WHAT NEEDS TO BE DONE: Below is a listing. Set down exactly the lines from the one containing "Viewport: 526px width, 500px height." through the one containing "Click the green dollar sign toolbar icon", both ends included, and leave out the rest.

RECORDS PROVIDED:
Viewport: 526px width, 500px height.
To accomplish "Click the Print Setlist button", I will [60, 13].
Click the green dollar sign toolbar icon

* * *

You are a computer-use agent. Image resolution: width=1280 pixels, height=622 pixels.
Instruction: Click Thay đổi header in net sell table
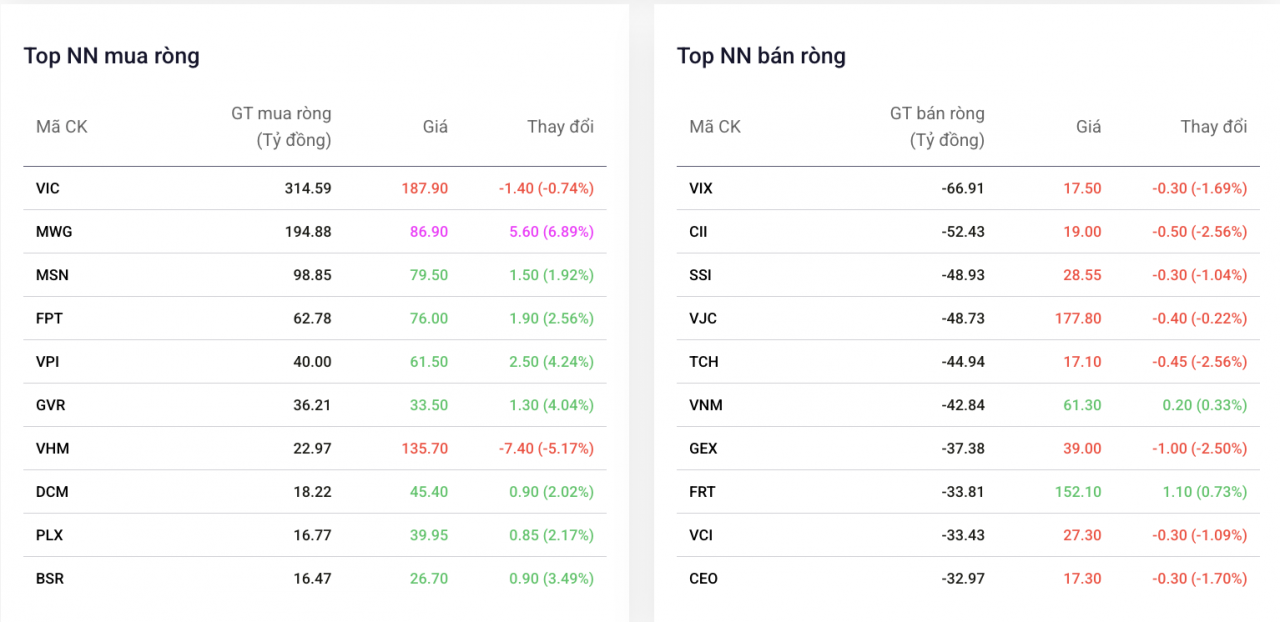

RESULT:
Viewport: 526px width, 500px height.
To accomplish "Click the Print Setlist button", I will [60, 13].
Click the green dollar sign toolbar icon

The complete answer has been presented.